START DATA

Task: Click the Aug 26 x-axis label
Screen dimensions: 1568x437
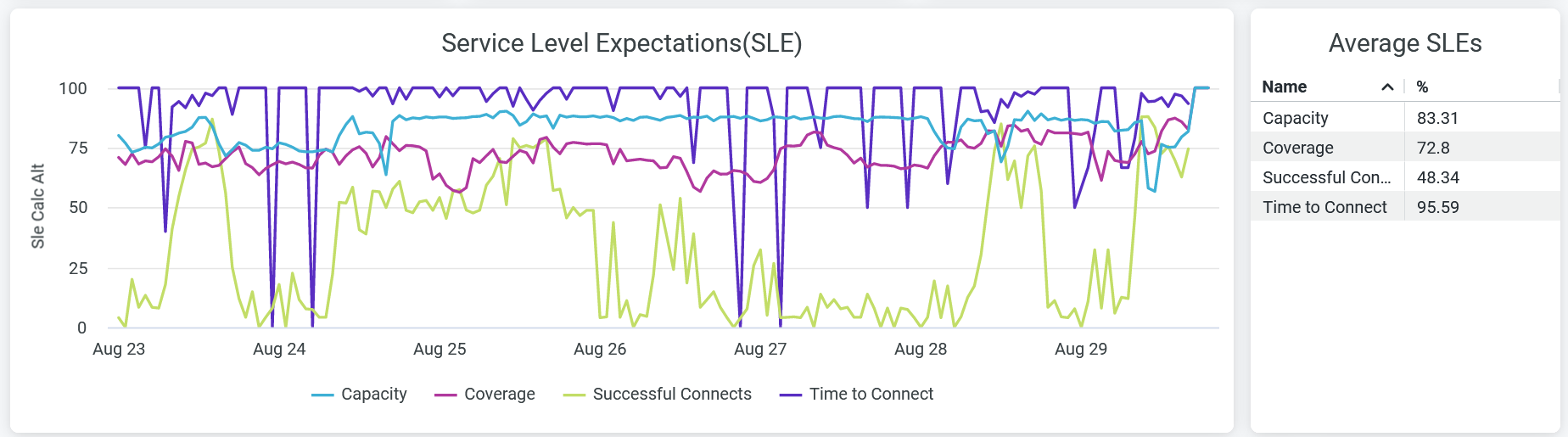Action: click(600, 349)
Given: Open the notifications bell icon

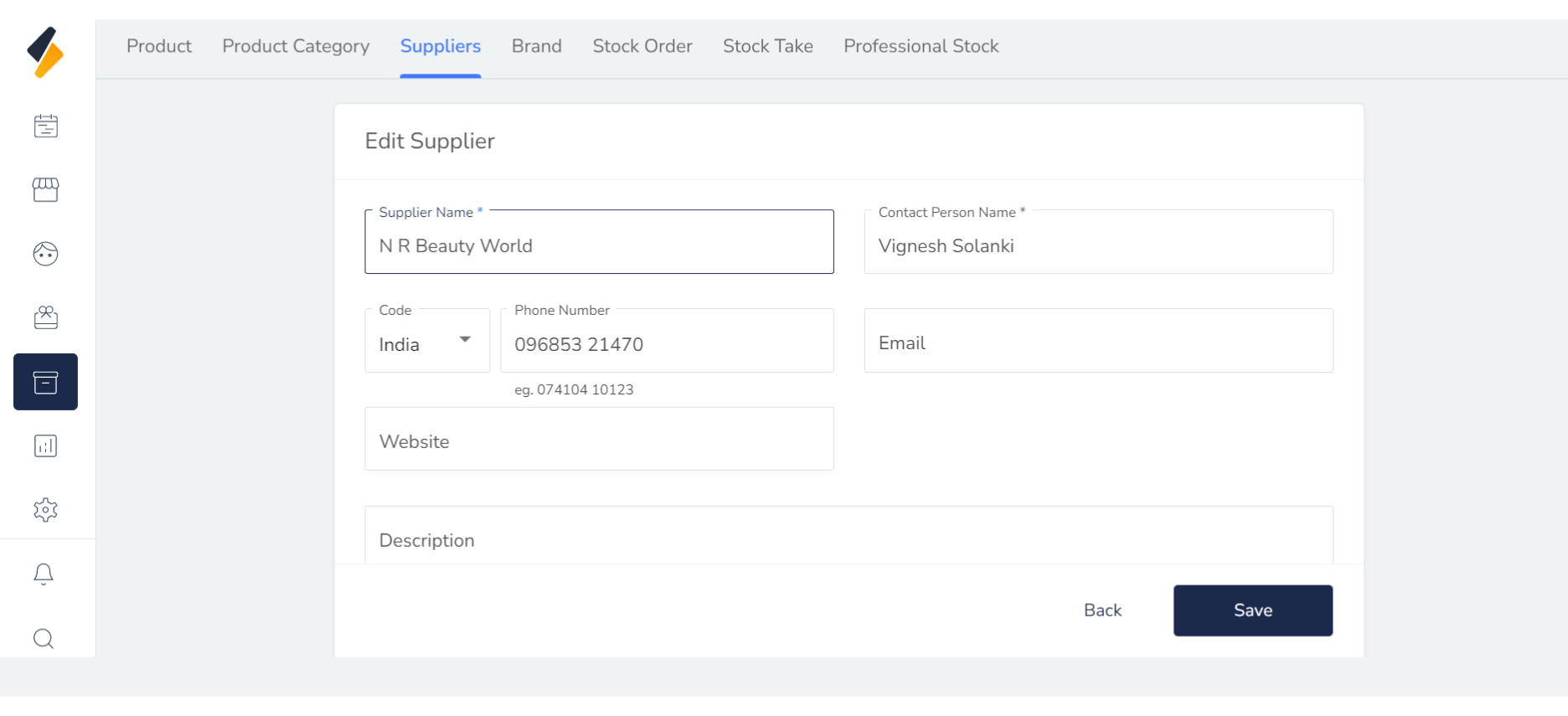Looking at the screenshot, I should [x=44, y=574].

END DATA

== THE TASK ==
Only the lines from the line with "Screen dimensions: 1568x437" through the end of the entries above, copied exactly and with both ends included, belong in the response; the pictures do not.

== SOLVED PROBLEM ==
Screen dimensions: 1568x437
Action: click(600, 349)
Given: Open the notifications bell icon

Looking at the screenshot, I should [x=44, y=574].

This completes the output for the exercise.